Lawyers representing the sister of a Syrian man alleged to have been tortured to death in a detention centre in Damascus in 2013 have launched a criminal complaint against members of the Syrian security forces in Spain’s national court.
Nine members of the Syrian government’s security and intelligence forces were accused of crimes of state terrorism in the 95-page complaint that was filed on Wednesday in Madrid.
The case is the first in a Western court brought against members of Syrian president Bashar al-Assad’s government, with the nine accused understood to include senior officials.
The full names of the nine officials and the name of the victim and his sister have not been made public.
The sister, who is only identified in the complaint as Mrs AH, claims she is a victim of Syrian state terrorism because her brother was arbitrarily detained, forcibly disappeared, tortured and executed in 2013.
Under Spanish law, Spanish prosecutors can investigate the complaint because Mrs AH is a Spanish national, a precedent that has previously been used to investigate crimes committed by state actors in Latin America during the Cold War.
Her lawyers, Guernica 37, said in a statement: “The evidence submitted clearly demonstrates that the Syrian State led by President Bashar al-Assad committed the Crime of Terrorism against its civil population using its security forces and intelligence apparatus.”

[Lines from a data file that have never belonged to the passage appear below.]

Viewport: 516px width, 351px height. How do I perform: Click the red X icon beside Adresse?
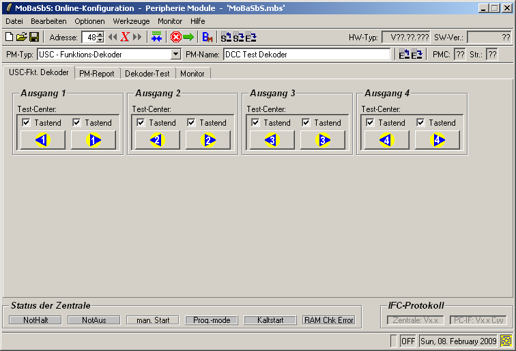[x=125, y=37]
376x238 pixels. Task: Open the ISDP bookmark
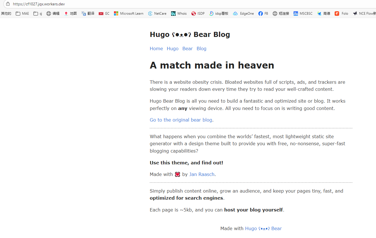tap(198, 14)
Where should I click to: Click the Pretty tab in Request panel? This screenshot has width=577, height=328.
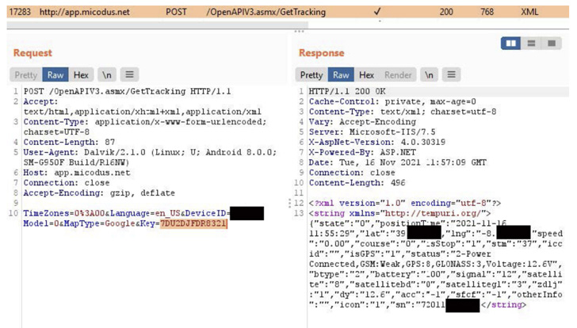pos(26,75)
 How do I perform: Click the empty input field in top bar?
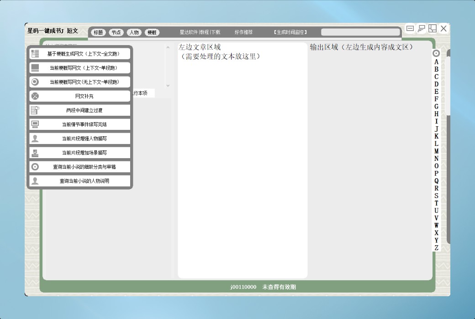coord(360,32)
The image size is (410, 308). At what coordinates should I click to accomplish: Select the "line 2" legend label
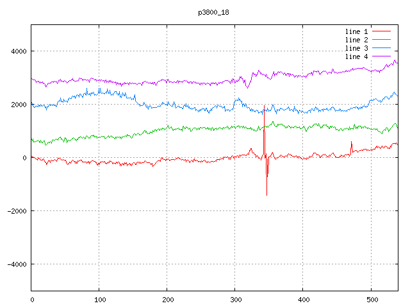click(357, 40)
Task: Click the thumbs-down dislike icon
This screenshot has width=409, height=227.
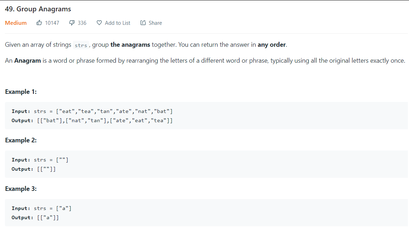Action: [72, 23]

It added: “Thousands of detainees have been executed or have died as a result of torture, mass starvation and illness.”
The case was brought to light after a defector known by the codename Caesar, who had worked as a forensic officer, escaped from Syria in September 2013 with more than 50,000 photos documenting the deaths of more than 6,000 people.

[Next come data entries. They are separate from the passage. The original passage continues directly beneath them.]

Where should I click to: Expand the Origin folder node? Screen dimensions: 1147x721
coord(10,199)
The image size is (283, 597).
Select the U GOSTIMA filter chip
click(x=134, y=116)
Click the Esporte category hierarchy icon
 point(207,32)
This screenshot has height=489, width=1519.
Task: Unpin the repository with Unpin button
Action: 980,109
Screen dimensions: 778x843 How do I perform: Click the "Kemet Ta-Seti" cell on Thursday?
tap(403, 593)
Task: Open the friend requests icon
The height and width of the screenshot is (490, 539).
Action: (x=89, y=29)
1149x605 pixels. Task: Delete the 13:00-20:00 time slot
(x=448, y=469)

Mrs AH and her family were able to identify her brother based on images of victims posted on online by the Syrian Association for Missing and Conscience Detainees.
Almudena Bernabeu, the lawyer representing Mrs AH, said: “This complaint materialises the efforts of extraordinary professionals from Syria and other parts of the world, who have tirelessly fought for justice during the last five years.

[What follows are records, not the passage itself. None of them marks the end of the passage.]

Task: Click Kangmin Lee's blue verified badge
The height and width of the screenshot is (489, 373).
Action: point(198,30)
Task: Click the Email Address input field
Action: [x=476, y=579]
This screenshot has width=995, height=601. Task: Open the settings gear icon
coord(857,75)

“The Caesar photographs demonstrate the degree of perversion of a state when it decides to attack its people through its institutions. Our desire is that this first step would allow for criminal justice efforts in other jurisdictions, and consequently, bring hope to the thousands of Syrian civilians that continue suffering the consequences of this barbarity.”
The Syrian government has faced international condemnation over its conduct during the country’s more than five-year civil war, in which it is accused of killing the great majority of the hundreds of thousands of people who have died.
The Syrian Observatory for Human Rights documented the deaths of 14,638 detainees, including 111 children from the start of the uprising until December 2016. This did not include more than 5,500 people who had gone missing or been abducted by state forces. Some 1,500 people were disappeared by the so-called Islamic State (ISIS) and rebel factions in Syria.
Overall civilian deaths until December 13 documented by SOHR were 90,506, including 15,948 children and 10,540 women.
More than 102,000 government troops and militia members have died and more than 53,000 rebel fighters have been killed, according to the Observatory. In addition, more than 54,000 foreign anti-government and ISIS fighters have been killed in Syria.
In October then-UN secretary-general Ban Ki-moon said that Assad’s government was responsible for 300,000 deaths.
Efforts to prosecute Syrian leaders have been obstructed by the presence and vetoing powers of Russia, Assad’s main ally, on the UN Security Council, which normally refers potential war crimes and crimes against humanity cases to the International Criminal Court for investigation.